Return every one of the rows below unchanged, character for character.
— Start of Material provided —
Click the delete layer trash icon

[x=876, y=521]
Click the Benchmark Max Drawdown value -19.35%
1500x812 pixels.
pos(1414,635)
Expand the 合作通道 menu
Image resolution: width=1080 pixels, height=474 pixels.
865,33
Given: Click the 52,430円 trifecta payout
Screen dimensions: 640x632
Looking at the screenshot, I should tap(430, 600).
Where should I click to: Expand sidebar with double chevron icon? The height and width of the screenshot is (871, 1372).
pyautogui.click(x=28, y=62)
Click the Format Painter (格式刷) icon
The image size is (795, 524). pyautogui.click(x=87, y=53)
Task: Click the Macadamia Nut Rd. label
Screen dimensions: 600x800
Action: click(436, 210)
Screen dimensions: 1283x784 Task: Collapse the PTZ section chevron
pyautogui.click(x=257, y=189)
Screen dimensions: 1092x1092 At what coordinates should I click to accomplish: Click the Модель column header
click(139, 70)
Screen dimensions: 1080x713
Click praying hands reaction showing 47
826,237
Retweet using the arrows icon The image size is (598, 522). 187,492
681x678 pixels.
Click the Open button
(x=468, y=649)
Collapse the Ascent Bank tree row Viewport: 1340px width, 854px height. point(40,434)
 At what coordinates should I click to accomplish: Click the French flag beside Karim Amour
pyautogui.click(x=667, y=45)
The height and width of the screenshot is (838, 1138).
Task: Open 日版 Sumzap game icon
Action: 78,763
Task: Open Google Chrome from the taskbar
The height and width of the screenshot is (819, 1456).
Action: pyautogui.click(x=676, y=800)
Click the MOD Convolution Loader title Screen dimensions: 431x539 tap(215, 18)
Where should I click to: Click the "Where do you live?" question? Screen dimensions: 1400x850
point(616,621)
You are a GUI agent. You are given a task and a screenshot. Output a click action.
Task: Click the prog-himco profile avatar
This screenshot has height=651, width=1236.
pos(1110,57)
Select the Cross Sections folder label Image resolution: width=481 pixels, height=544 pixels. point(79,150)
— End of Material provided —
## Answer to this problem
Click the delete layer trash icon

[x=876, y=521]
Click the Benchmark Max Drawdown value -19.35%
1500x812 pixels.
pos(1414,635)
Expand the 合作通道 menu
Image resolution: width=1080 pixels, height=474 pixels.
865,33
Given: Click the 52,430円 trifecta payout
Screen dimensions: 640x632
Looking at the screenshot, I should tap(430, 600).
Where should I click to: Expand sidebar with double chevron icon? The height and width of the screenshot is (871, 1372).
pyautogui.click(x=28, y=62)
Click the Format Painter (格式刷) icon
The image size is (795, 524). pyautogui.click(x=87, y=53)
Task: Click the Macadamia Nut Rd. label
Screen dimensions: 600x800
Action: click(436, 210)
Screen dimensions: 1283x784 Task: Collapse the PTZ section chevron
pyautogui.click(x=257, y=189)
Screen dimensions: 1092x1092 At what coordinates should I click to accomplish: Click the Модель column header
click(139, 70)
Screen dimensions: 1080x713
Click praying hands reaction showing 47
826,237
Retweet using the arrows icon The image size is (598, 522). 187,492
681x678 pixels.
Click the Open button
(x=468, y=649)
Collapse the Ascent Bank tree row Viewport: 1340px width, 854px height. point(40,434)
 At what coordinates should I click to accomplish: Click the French flag beside Karim Amour
pyautogui.click(x=667, y=45)
The height and width of the screenshot is (838, 1138).
Task: Open 日版 Sumzap game icon
Action: 78,763
Task: Open Google Chrome from the taskbar
The height and width of the screenshot is (819, 1456).
Action: pyautogui.click(x=676, y=800)
Click the MOD Convolution Loader title Screen dimensions: 431x539 tap(215, 18)
Where should I click to: Click the "Where do you live?" question? Screen dimensions: 1400x850
point(616,621)
You are a GUI agent. You are given a task and a screenshot. Output a click action.
Task: Click the prog-himco profile avatar
This screenshot has height=651, width=1236.
pos(1110,57)
Select the Cross Sections folder label Image resolution: width=481 pixels, height=544 pixels. point(79,150)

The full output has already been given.